MNST 595 Field Education Elective (1 to 3)
Elective field education courses and including summer experiences, which must last a minimum of three weeks and be approved by the Director of Contextual Education and Field Education.
MNST 599 Field Education Immersion (3 to 6)
To provide the student with opportunity for integrating theory and practice in ministry according to the particular learning goals discerned for this intensive in a safe and accountable field education site accredited by The School of Theology. To provide the arena for theological reflection on ministry with a field education clergy mentor certified with The School of Theology as the student engages in learning and exercising skills of ordained leadership.
MNST 628 Introduction to Spiritual Direction (3)
This course introduces students to the ministry of spiritual direction.

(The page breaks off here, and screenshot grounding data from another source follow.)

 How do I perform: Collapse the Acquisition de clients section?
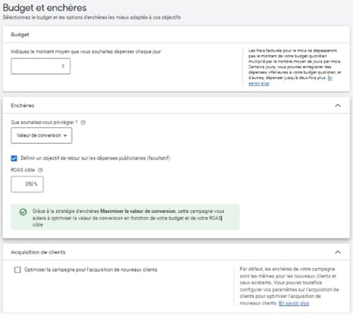pyautogui.click(x=338, y=252)
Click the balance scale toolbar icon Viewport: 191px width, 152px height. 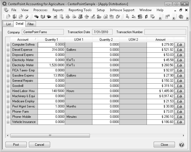(87, 17)
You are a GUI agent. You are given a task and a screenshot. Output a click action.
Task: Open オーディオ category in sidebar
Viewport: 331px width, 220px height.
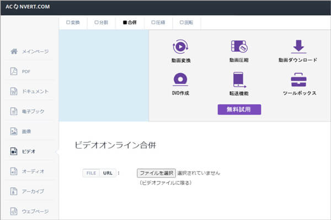tap(32, 171)
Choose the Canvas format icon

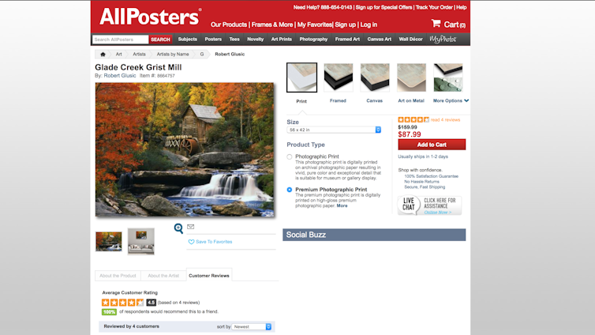point(375,77)
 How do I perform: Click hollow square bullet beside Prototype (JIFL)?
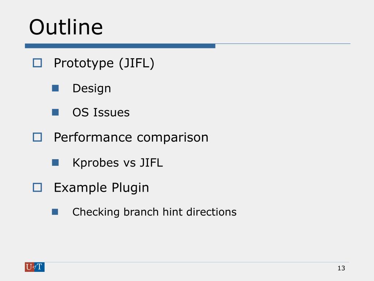[37, 63]
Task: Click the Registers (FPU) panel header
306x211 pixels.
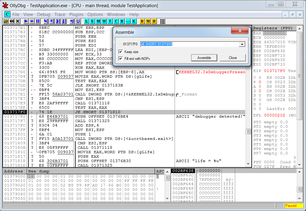Action: click(273, 28)
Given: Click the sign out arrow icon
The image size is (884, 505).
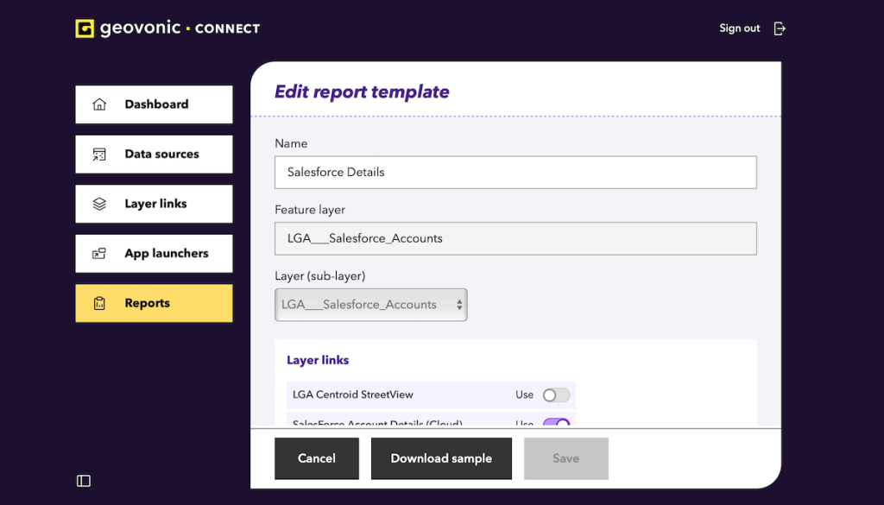Looking at the screenshot, I should [x=780, y=28].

By exploring the nature of spiritual direction, the preparation and role of the spiritual director, and the current theory and research in spiritual direction through selected readings and a lecture-discussion-personal experience format, the course attempts to provide students with both a broad overview of this ministry.
MNST 636 The Pastor and Spiritual Formation (3)

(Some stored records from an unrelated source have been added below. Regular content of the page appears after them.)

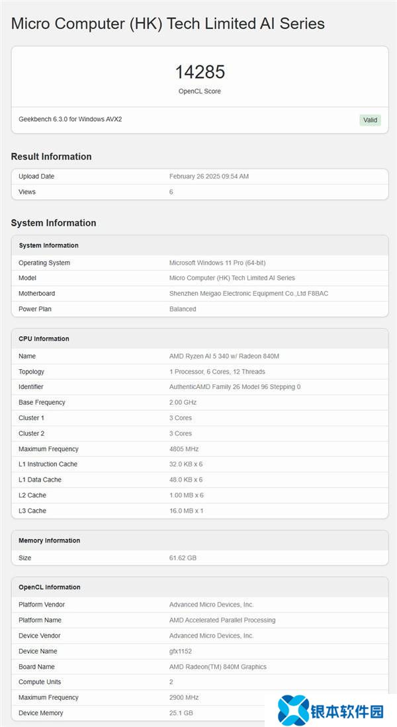
Task: Click the OpenCL Information table header
Action: [50, 587]
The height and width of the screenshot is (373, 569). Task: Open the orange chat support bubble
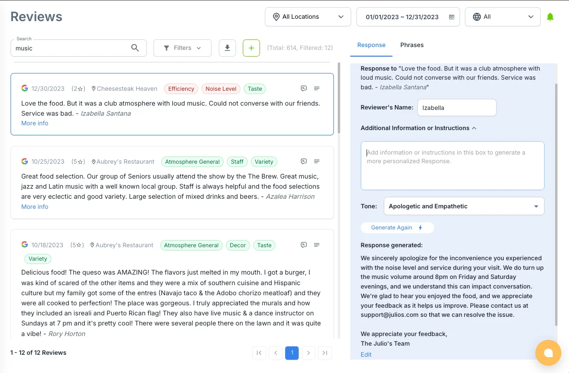[548, 353]
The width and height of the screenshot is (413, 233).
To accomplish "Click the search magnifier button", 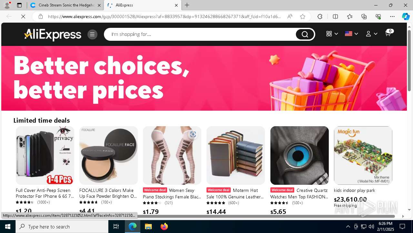I will tap(305, 34).
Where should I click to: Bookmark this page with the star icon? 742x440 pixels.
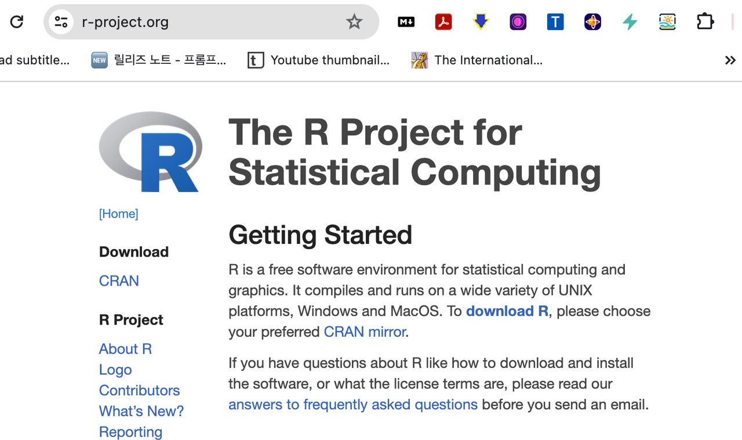click(354, 22)
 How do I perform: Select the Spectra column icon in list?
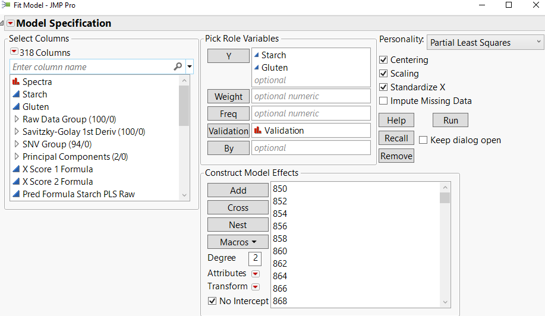[16, 82]
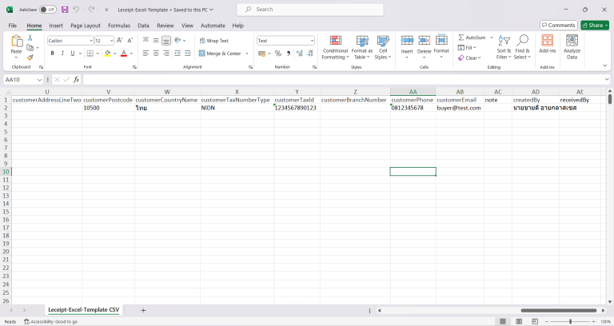Switch to Page Break Preview view
This screenshot has height=326, width=614.
536,321
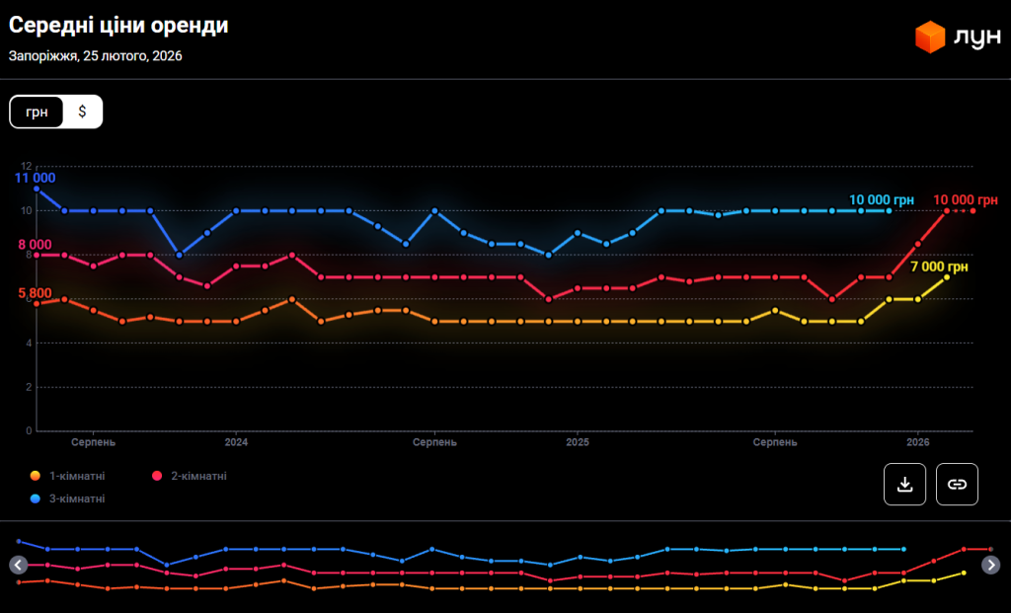1011x613 pixels.
Task: Click the 2026 label on the x-axis
Action: coord(918,442)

In this course we will identify the skills and practices that constitute the art of spiritual direction and explore ways in which they can be used to bring focus and depth to a wide range of pastoral conversations. We will also explore the related pastoral skills that can intensify the effectiveness of common spiritual formation tools such as retreats and workshops.

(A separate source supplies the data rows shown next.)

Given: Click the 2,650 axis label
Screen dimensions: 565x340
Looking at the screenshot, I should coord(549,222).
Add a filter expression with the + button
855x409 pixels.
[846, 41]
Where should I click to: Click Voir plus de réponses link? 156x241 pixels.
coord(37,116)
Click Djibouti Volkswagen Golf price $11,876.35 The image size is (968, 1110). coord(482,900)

MNST 637 Caring for Marginalized Populations: Pastoral Care in Context (3)
This course garners "expert" wisdom from scholars and practitioners with distinct disciplinary perspectives who have variously considered the nature and power of human hope and the potential threats to hope faced by marginalized populations and the caregivers who seek to aid them. Young African American men will serve as a primary lens to investigate the problem of threatened hope, muteness, and invisibility. However, care for other unacknowledged groups including, but not limited to, the imprisoned, the poor, the wealthy, and the elderly will be discussed.
MNST 638 Family Process in Congregational Life and Leadership (3)
Since the publication in 1985 of Edwin Friedman's groundbreaking work, Generation to Generation, the application of family systems theory to the nature, behavior, and functioning of churches and church leaders has become routine. The influence of Friedman's thinking, and of his mentor, Murray Bowen, has been widespread in seminaries, rabbinical schools, and clergy/lay seminars, just as it has in a variety of secular helping professions. This course is an in-depth review of Friedman's approach to family process, and how its wise employment as a pastoral tool can enhance congregational ministry and mission. In so doing we will also explore significant biblical parallels and theological implications of Friedman's work that neither he nor many of his interpreters have previously discerned and/or articulated.
MNST 639 Implanting the Word: Skills for Helping People Internalize Scripture's Transformative Symbols (3)
With metaphors such as "engrafting" or "implanting" the word, (Jas. 1:21) and injunctions such as "may the word of Christ dwell in you richly" (Col. 3:16), Scripture itself supports the distinction between merely pulling ideas from the Bible and an inner appropriation of its dynamic symbols through which they become incorporated as "renewable resources" for our lifelong process of meaning-making. This course focuses on ways in which pastors can facilitate and intensify this deeper engagement with the revelatory images of Scripture through their preaching and work as counselors and spiritual guides. It examines the religious experience of interiorization from various perspectives, looking systematically at the constellations of imagery which provide the Bible's palette, learning from the intellectual discipline of hermeneutics how symbols work in activating insight and motivating change, and tapping the rich resources of perennial wisdom found in classic Christian traditions of scriptural meditation.